How to advocate for your child — and yourself — with your pediatrician

Dr. Mona Amin is an In The Know parenting contributor. Follow her on Instagram for more.

Do you like your child’s doctor? No, really. Do you like them? Do you value their opinion, their advice and feel as if they listen to what you have to say?

In this modern healthcare system, I know a few things to be true:

  • We sometimes don’t have a lot of time with our doctors.
  • We sometimes can’t see the same doctor every time due to scheduling issues.
  • We sometimes can feel as if our concerns are rushed or not heard at all.

This can lead to frustration, especially as we start our parenting journey and prioritize our child’s health and wellness. 

My hope is that you always try to find a pediatrician that you can connect with. You might not agree on every single thing, but ideally, this pediatrician should have a similar parenting philosophy as you and have an approach to your child’s health that makes you feel comfortable.

What you should consider when it comes to finding and keeping a pediatrician

Here are some questions to think about when considering — or reconsidering — a pediatrician:

  • What is their stance on vaccines?
  • Do they seem quick to prescribe antibiotics?
  • Do they take your concerns seriously and explain things to you in a way that is easy to understand?
  • Do they explain the plan for your child so you are clear?
  • Do they explain when to follow up or return?  
  • Do they explain why they’re not concerned and what would concern them? 

As a pediatrician and mom, I have been on both sides. My son had a medical issue from birth, and I advocated for him in the NICU. One of the most important things we can do as parents is advocate for ourselves and our children. And one of the most important things your medical team can do is listen. 

What to do when your concerns aren’t being heard

But what happens if you don’t feel that your concerns are being heard? What happens if you think something is wrong with your child, and you’re being dismissed?

First, trust your gut. Even if your gut ends up being wrong, it’s important to seek medical attention for your child if you think something isn’t right.

When you take your child to the doctor or to a hospital and they seem dismissive of your concerns, consider asking the following questions:

  • What about my child’s situation doesn’t concern you?
  • Are there any red flags I should watch out for?
  • When should I come back to the hospital or to see you? 
  • Are there any labs or imaging that’s needed right now? When would we need those?

These questions can provide you with some things to monitor when you go home. They’ll also give you a clearer plan for the next steps with your child.

How to ask for a second opinion

Another option is asking or searching for a second opinion. Say you’re concerned about an issue with your child, but your primary doctor is not concerned. You meet with them, but something doesn’t feel right. You have every right to take your child to another doctor in the practice and/or see a specialist.

But how can you nicely respect the doctor and still inquire about a referral if your insurance requires one?

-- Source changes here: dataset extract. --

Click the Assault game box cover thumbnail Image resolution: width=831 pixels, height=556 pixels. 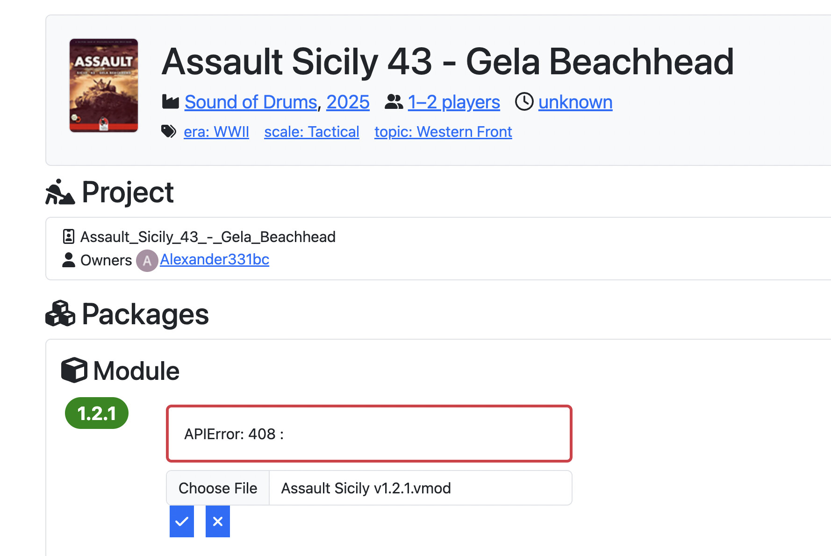coord(104,86)
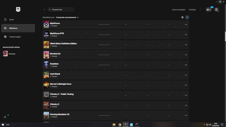
Task: Open the downloads icon in sidebar
Action: (x=5, y=117)
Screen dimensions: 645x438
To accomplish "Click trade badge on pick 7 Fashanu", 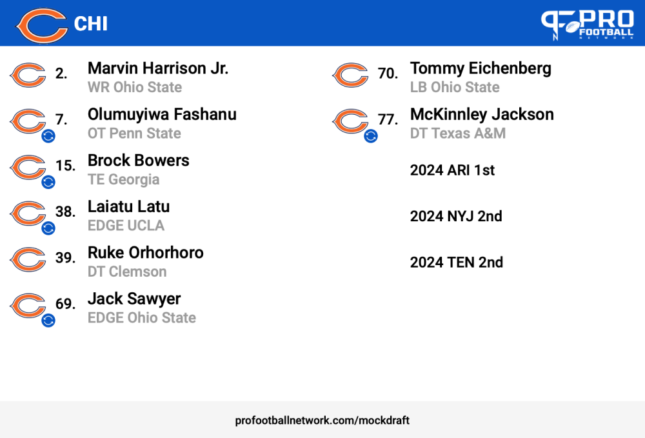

Here’s a sample phrase: “Doctor, thank you so much for your time. I really value you and appreciate all you do. Is it possible for me to see a specialist to have an extra pair of eyes evaluate my child? It would help ME so much knowing I got the opinion of someone else you trust as well. Something isn’t sitting right with me, and it would ease my mind.” 

My hope is that the doctor is open to a discussion with you about your concerns and places a referral, or, at the very least, comes up with a plan about when to follow up or when a referral, labs or imaging would be necessary. 

When it comes to our children’s health and wellness, it’s all about teamwork. If you don’t feel as if you’re being heard by your child’s doctor, set up a visit with another doctor in the practice, or find another practice (if possible). The goal is for you to feel comfortable with the personality and practice style of your pediatrician.  

Remember that it’s important to get your education from reputable sources and to feel at ease when asking for what you want when it comes to your child’s well-being.

YOU are their biggest advocate. YOU know them best. And my hope is that your child’s doctor believes this, too.